公開日: 2016.11.11 / 最終更新日: 2022.3.15
第3巻 p.158-159(DK030046k) ページ画像
明治四年辛未五月十一日(1871年)
第三女伊登子生ル。夭ス。
出産届(DK030046k-0001)
第3巻 p.158-159 ページ画像
出産届 (渋沢子爵家所蔵)
○
(附箋)
出産御届 渋沢篤太郎
私妻今十一日第十時分娩 子出生母子無恙罷在候此段御届申上候 以上
辛未五月 渋沢篤太郎
- 第3巻 p.159 -ページ画像
(附箋) 三女糸子出生 五年六月十日歿
○
恒例
産穢 七日 五月十一日ヨリ十七日マデ
右之通出仕差扣候様可仕哉此段奉伺候也
辛未五月十一日 大蔵権大丞渋沢栄一
○
写
別紙渋沢権大丞産穢御届書御廻シ申進候然ル処同人取扱御用ニ付来ル十四日頃ヨリ坂地出張不申達候而者差閊候儀有之候間右等御差含之上宜敷御取計有之度此段申進候也
辛未五月十一日 大蔵省
弁官宛
青淵先生子孫一覧(DK030046k-0002)

### 作業内容
上に示した渋沢栄一の三女出生に関する資料を、最後の行の次から書き継いでください。

保存済みデータ項目
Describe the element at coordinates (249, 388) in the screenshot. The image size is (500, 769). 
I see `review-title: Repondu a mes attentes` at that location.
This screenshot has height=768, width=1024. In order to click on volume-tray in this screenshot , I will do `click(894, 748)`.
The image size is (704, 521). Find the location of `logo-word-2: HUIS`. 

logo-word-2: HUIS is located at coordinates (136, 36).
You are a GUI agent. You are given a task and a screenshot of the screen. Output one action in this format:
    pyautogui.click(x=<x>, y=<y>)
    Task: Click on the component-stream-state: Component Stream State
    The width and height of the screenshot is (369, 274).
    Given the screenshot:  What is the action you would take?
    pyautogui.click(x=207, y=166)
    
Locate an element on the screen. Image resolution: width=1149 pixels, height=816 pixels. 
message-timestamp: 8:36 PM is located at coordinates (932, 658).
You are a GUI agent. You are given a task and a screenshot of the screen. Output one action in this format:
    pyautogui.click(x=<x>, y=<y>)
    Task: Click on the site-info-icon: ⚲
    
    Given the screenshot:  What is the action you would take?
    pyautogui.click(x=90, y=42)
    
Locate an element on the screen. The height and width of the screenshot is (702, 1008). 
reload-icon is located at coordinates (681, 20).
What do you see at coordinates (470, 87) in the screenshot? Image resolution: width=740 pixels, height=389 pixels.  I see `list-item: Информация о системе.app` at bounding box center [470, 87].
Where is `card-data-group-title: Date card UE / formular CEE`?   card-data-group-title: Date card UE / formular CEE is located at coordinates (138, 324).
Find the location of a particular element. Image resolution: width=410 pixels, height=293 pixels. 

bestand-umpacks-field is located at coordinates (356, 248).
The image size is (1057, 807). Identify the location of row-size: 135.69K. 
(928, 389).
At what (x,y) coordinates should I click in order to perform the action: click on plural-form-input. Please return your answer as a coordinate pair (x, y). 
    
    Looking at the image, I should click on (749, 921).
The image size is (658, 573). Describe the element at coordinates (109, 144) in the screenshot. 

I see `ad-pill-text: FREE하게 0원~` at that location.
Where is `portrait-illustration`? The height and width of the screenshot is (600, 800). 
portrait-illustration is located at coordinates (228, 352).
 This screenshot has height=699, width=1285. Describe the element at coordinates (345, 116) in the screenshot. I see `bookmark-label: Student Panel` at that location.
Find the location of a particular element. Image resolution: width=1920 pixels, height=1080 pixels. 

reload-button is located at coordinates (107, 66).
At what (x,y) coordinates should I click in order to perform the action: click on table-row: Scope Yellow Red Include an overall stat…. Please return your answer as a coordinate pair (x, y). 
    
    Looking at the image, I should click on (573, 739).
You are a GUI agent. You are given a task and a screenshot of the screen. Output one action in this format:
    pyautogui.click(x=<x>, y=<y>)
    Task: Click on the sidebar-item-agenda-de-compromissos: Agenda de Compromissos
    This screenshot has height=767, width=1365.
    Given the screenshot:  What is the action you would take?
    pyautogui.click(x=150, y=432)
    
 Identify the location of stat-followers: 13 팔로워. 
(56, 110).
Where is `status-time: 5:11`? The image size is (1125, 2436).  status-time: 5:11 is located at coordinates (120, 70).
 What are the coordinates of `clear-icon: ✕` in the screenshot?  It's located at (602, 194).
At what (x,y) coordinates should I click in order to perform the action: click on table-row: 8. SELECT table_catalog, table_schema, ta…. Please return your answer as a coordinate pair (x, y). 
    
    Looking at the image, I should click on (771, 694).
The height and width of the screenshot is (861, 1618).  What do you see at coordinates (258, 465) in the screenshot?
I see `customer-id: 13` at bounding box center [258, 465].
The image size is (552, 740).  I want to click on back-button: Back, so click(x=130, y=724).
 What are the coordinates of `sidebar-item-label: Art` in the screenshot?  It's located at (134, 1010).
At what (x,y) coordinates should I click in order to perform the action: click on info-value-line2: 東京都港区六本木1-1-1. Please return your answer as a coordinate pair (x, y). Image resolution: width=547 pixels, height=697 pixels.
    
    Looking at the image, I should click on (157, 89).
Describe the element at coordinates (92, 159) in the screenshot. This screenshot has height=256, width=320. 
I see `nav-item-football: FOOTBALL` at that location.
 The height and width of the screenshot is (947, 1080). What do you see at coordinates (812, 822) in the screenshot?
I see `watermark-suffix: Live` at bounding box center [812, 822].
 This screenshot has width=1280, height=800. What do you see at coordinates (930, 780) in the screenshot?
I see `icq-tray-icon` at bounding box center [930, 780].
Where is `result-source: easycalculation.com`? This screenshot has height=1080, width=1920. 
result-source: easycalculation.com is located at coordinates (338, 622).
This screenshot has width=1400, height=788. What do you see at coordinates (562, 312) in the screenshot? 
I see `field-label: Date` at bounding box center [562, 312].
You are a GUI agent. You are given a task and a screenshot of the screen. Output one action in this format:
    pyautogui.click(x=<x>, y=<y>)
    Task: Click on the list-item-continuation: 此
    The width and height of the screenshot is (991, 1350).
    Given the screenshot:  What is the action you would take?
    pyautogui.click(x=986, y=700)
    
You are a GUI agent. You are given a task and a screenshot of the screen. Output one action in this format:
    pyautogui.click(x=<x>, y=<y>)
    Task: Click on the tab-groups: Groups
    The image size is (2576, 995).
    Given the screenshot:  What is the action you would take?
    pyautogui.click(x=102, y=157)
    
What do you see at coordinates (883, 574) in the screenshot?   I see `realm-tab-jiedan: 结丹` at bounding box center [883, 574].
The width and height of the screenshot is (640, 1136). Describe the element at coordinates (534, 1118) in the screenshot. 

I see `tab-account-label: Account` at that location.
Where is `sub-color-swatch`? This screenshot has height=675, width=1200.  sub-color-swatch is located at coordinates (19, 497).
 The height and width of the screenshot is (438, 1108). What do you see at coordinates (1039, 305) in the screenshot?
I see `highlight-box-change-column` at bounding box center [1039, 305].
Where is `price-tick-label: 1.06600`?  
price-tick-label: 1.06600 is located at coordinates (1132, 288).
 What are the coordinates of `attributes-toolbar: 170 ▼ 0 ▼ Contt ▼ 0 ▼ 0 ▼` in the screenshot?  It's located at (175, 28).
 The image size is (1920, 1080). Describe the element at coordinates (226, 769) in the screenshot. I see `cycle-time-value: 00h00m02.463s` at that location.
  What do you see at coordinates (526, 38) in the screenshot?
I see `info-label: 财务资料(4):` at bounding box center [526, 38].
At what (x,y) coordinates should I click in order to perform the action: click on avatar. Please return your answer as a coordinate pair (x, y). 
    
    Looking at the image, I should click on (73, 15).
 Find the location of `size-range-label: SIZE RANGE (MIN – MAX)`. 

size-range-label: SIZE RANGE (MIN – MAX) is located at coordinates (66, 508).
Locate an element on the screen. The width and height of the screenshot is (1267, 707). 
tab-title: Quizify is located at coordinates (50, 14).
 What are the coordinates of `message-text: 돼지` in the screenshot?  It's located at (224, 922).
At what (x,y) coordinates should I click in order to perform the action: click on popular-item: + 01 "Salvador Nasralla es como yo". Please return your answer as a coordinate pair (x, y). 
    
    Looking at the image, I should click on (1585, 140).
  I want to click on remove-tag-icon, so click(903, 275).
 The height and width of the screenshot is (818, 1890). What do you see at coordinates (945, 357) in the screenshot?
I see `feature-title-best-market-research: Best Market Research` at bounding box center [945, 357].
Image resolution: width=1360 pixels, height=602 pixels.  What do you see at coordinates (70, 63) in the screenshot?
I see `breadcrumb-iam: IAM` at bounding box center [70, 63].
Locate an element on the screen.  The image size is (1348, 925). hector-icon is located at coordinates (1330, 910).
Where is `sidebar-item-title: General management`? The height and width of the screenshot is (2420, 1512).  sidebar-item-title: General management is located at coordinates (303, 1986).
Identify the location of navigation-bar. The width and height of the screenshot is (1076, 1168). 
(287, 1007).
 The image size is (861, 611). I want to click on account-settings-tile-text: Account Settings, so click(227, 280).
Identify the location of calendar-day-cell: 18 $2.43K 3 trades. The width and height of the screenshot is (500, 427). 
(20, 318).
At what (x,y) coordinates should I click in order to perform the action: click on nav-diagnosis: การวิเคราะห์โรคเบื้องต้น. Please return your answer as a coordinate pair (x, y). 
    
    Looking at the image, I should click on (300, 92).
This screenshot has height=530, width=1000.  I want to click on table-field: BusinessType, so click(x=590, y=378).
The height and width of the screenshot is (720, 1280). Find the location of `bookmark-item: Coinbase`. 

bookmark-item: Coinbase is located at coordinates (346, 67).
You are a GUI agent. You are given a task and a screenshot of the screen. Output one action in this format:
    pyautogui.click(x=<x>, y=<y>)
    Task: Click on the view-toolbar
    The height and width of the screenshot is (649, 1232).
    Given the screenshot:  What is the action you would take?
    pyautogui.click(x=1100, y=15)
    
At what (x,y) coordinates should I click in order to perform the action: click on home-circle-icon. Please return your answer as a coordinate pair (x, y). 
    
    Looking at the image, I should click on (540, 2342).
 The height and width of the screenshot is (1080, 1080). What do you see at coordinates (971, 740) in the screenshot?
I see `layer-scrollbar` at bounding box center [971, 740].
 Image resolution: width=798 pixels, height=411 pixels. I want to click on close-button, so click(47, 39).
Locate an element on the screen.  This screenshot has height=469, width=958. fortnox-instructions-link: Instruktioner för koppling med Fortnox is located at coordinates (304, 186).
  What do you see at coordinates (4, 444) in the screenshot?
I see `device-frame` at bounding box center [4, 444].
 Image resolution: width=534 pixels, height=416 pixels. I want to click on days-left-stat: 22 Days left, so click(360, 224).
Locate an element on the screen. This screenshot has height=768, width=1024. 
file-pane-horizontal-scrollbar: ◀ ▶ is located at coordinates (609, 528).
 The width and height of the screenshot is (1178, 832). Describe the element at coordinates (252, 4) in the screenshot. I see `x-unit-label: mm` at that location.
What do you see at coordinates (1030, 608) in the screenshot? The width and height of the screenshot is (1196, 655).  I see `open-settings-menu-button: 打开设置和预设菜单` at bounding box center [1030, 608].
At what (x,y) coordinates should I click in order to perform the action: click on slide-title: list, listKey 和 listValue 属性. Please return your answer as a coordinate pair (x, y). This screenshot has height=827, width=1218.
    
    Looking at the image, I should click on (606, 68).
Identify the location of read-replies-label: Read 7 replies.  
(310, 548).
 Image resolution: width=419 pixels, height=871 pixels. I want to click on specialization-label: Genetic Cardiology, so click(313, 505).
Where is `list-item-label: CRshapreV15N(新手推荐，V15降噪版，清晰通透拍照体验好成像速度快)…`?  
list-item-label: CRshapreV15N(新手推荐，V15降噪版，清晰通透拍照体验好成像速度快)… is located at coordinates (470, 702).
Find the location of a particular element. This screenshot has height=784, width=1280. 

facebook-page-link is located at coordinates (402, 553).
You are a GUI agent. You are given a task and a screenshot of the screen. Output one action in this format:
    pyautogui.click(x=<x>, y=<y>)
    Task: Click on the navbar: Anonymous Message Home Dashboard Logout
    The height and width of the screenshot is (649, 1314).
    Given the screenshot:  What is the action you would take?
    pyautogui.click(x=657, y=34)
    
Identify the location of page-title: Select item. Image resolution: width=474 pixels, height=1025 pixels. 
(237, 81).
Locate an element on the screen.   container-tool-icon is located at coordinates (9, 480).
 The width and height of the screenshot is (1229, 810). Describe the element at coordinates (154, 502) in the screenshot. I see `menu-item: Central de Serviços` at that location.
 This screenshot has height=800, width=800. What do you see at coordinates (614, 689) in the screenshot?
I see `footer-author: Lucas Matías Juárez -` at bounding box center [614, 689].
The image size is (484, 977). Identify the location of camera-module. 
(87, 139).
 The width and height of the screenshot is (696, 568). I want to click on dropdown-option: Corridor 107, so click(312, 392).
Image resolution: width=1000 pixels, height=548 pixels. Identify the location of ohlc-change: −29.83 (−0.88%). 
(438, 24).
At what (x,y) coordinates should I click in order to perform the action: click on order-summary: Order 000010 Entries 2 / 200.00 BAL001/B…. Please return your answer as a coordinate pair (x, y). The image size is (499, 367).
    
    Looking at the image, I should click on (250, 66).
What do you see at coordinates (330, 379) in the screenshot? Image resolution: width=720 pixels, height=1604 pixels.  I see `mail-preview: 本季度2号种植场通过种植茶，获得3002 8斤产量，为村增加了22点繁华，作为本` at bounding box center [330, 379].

### 作業結果
第3巻 p.159 ページ画像
青淵先生子孫一覧
渋沢栄一――伊登《(三女)》
母ハ同上(前配尾高氏、明治四年五月 日生、同五年六月十日逝、三女ナリ、
ははその落葉 (穂積歌子著) 巻の一・第十七丁〔明治三三年〕(DK030046k-0003)
第3巻 p.159 ページ画像
ははその落葉 (穂積歌子著)巻の一・第十七丁〔明治三三年〕
あくる明治四年五月母君にハ又女の子をうませられ。糸子と名づけ給ひけり。かへらぬくり言ハ人の云ふだに常にいたう嫌はせ給ひて。いさめとどめ給ふ祖父君もこたびハ市太郎がかはりをとこそ思ひつれ。とぞ仰せられしとかや。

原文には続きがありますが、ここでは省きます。